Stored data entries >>
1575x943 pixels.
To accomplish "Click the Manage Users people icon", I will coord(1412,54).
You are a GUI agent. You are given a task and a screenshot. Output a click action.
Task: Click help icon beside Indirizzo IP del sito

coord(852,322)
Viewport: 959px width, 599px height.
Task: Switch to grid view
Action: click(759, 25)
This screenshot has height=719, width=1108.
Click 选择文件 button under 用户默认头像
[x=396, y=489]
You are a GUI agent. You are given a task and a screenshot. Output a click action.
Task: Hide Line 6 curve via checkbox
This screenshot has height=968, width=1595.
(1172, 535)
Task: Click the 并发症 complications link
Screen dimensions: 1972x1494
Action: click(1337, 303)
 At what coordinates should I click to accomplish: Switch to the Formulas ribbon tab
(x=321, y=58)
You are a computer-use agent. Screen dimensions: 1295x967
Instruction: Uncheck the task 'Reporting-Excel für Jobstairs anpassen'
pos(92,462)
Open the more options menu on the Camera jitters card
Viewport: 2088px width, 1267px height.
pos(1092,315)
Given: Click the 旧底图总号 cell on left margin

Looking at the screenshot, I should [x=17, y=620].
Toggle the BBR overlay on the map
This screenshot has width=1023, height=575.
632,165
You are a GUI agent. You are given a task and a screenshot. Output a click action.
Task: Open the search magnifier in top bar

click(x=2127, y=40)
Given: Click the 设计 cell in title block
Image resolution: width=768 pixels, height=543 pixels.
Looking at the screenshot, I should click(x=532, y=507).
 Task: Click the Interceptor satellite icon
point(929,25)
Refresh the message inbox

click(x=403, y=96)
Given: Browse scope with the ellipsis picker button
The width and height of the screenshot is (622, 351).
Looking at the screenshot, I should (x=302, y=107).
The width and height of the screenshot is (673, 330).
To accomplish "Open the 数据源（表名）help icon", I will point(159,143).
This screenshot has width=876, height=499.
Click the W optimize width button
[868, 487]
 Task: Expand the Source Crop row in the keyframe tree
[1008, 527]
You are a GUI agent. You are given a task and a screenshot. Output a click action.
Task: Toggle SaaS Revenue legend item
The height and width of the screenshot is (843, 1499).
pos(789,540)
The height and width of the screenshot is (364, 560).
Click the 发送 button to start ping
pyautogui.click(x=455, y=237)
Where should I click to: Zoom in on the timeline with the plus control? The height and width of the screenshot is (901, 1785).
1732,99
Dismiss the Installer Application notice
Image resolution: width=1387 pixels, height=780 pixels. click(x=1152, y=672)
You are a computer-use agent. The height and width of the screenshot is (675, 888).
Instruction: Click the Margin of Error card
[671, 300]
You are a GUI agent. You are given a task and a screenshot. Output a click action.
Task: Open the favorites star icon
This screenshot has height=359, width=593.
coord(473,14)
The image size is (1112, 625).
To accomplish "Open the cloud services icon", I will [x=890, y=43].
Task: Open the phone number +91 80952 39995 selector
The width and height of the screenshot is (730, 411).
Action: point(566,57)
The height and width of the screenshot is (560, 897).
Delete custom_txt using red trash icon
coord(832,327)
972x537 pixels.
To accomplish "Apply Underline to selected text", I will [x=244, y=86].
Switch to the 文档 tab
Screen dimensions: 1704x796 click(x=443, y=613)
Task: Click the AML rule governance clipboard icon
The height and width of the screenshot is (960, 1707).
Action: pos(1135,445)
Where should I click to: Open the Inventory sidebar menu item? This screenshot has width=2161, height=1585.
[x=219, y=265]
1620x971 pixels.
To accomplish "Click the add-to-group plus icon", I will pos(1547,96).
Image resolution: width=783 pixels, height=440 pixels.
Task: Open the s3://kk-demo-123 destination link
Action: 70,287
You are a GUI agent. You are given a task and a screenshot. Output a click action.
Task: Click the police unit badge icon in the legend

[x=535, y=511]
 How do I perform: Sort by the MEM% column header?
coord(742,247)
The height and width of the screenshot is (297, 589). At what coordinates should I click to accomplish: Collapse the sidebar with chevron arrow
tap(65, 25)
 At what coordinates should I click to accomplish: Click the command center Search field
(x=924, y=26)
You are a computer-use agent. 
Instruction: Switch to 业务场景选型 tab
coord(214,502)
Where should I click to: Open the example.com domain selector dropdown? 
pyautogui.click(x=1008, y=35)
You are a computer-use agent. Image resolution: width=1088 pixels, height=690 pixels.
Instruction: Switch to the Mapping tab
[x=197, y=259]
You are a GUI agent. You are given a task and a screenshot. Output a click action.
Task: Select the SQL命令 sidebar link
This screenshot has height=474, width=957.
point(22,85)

Task brief >>
Find and copy each line above that includes the string "computer".

Reply to the exercise >>
You are a computer-use agent. Screen dimensions: 1295x967
You are a computer-use agent. The height and width of the screenshot is (675, 888).
You are a computer-use agent. 
You are a computer-use agent. Image resolution: width=1088 pixels, height=690 pixels.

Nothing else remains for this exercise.